**ACTIONS TO TAKE**
1: List the five benefit headings that appear under "Benefits of Amazon EMR" in the Amazon EMR tutorial.
2: Print the listing's lines verbatim, from the line with "How do I perform: Select" up to and including the final line of the listing.

Amazon EMR Tutorial

Complete guide to Amazon Elastic MapReduce - architecture, deployment options, storage, and workflow.

Overview

Amazon EMR (previously called Amazon Elastic MapReduce) is a managed cluster platform that simplifies running big data frameworks such as Hadoop or Apache Spark.

What is EMR?

EMR is a managed service that helps you:

Set up clusters to process and analyze data within minutes
Avoid downloading, configuring, and installing big data components manually
Deploy EMR clusters quickly and get started faster

Where Does EMR Fit?

EMR fits into the processing side of the data analytics pipeline:

Data Ingestion → Data Storage → **Data Processing (EMR)** → Data Analytics → Visualization

When you have collected data and want to process it, that's where EMR as a service helps.

Why Use Amazon EMR?

The Challenge with Big Data Frameworks

When working with big data frameworks like Hadoop, Spark, Hive, etc., you face challenges:

Multiple frameworks and components to maintain
Compatibility issues between different versions
Patching and updates management
Support and maintenance overhead

Benefits of Amazon EMR

Reduced Admin Time
- Less time required to manage or support Hadoop clusters
- AWS handles infrastructure management
No Upfront Costs
- No need to purchase hardware and software upfront
- Pay only for what you use
Cost Savings
- Save on operating costs
- Eliminate data center costs
- No power and cooling costs
Business Value
- Reduce cost of delays
- Mitigate risks
- Faster time to market
Governance
- Built-in governance capabilities
- Security and compliance features

EMR Architecture

Core Concept: Clusters

In EMR, everything revolves around the concept of a cluster.

A cluster is a group of Amazon EC2 instances working together with different roles but functioning as a team.

Cluster Components

An EMR cluster consists of three types of nodes:

1. Primary Node (Master Node)

Role: Management and coordination

Characteristics:

Minimum requirement: At least one primary node is required
A cluster can be as small as one node (single-node cluster)
Acts as the leader and coordinator

Responsibilities:

Manages all software components
Coordinates the distribution of tasks
Runs MapReduce logic
Distributes work, combines results, and delivers output
Runs YARN Resource Manager (Yet Another Resource Negotiator)
Manages resources for applications

Behind the scenes: Runs as an EC2 instance

2. Core Nodes

Role: Data storage and computation

Characteristics:

Follower nodes that work under the primary node
Have storage associated with them
Run DataNode daemon for Hadoop Distributed File System (HDFS)

**DATA TO PROCESS**
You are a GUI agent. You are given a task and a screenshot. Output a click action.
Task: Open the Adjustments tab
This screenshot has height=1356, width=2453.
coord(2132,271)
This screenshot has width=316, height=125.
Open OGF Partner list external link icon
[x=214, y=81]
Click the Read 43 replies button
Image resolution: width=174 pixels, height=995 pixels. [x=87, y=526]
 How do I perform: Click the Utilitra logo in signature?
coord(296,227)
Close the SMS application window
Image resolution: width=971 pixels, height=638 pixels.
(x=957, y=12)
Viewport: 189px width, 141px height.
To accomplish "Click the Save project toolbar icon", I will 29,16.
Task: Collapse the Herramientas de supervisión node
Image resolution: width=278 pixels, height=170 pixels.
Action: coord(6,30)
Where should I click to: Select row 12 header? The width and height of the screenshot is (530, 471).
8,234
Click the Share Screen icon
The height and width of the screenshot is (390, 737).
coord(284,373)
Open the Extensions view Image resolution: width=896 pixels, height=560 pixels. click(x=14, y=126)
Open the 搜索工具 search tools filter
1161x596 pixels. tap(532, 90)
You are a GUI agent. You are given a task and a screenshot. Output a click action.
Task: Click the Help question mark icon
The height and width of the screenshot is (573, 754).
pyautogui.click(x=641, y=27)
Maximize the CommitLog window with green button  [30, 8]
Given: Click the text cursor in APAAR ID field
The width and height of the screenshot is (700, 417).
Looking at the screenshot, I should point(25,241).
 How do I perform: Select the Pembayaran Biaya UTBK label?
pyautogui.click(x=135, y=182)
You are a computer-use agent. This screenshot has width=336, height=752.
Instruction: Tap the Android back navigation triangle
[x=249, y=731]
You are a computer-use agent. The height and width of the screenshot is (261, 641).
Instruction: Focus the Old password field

**SOLUTIONS TO THE TASKS**
1:
Reduced Admin Time
No Upfront Costs
Cost Savings
Business Value
Governance

2:
 How do I perform: Select the Pembayaran Biaya UTBK label?
pyautogui.click(x=135, y=182)
You are a computer-use agent. This screenshot has width=336, height=752.
Instruction: Tap the Android back navigation triangle
[x=249, y=731]
You are a computer-use agent. The height and width of the screenshot is (261, 641).
Instruction: Focus the Old password field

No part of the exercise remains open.